Quote (Black XistenZ @ Aug 14 2021 09:17pm)
Afaik, exactly that is the original idea behind the mRNA vaccines: stimulate an immune response against specific cancer cells to enable the immune system to fight them off on its own, rather than flooding the system with toxins (chemotherapy) or injecting antibodies which were grown outside of the patients body.

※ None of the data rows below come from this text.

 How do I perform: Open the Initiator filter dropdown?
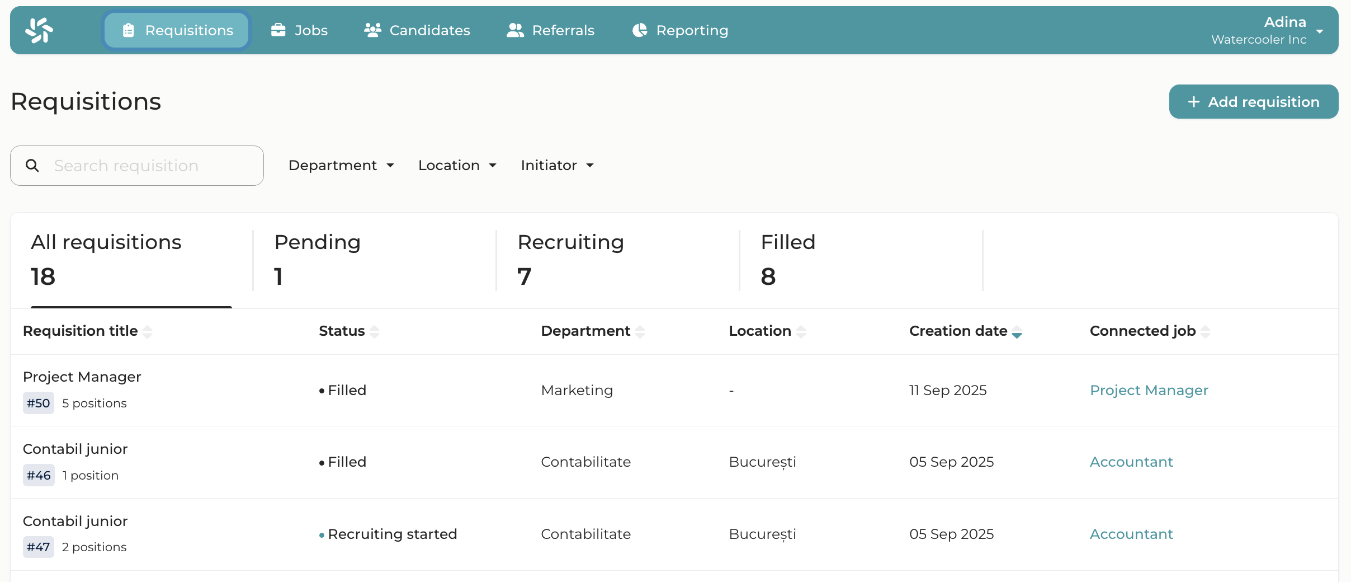557,166
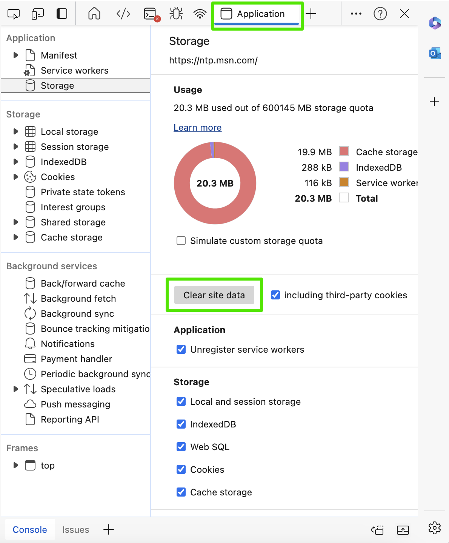Switch to the Issues drawer tab
The image size is (449, 543).
[x=76, y=529]
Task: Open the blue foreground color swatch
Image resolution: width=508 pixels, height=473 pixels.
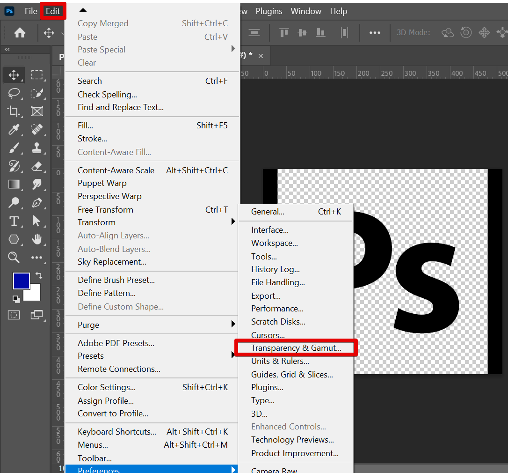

Some cancers are a result of one or many mutant genes. For instance, Synovial Sarcoma is a result of a specific fusion of two genes resulting in a protein that is basically a combination of two proteins, and that activates growth pathways all the time. This protein is a new fusion that isn't anywhere else in the body, so we could theoretically create an mRNA sequence to the fusion area of the protein and train the body to target it. This probably won't work for cancers that have promoters mutated instead of protein mutations, but nothing is ever going to work on all cancers with how diverse of a disease cancer is.
Quote (theCrossbones @ Aug 14 2021 09:34pm)
Yes seems similar to some of the immune system recognition they have done with cold virus/HIV virus stuff.
Seems like it should work. Lol wishful thinking I’m sure
The reason your body doesn't build immunity to vaccines is because immune cells are the targets. If a T-Cell tries to grab a virus and chop it up to show to your B cells, it gets infected. So it fundamentally disrupts the pathway that allows us to recognize viruses.
The mRNA technology could solve this, but it's tricky to avoid the same systems that the HIV virus compromises. mRNA might work, if we're lucky.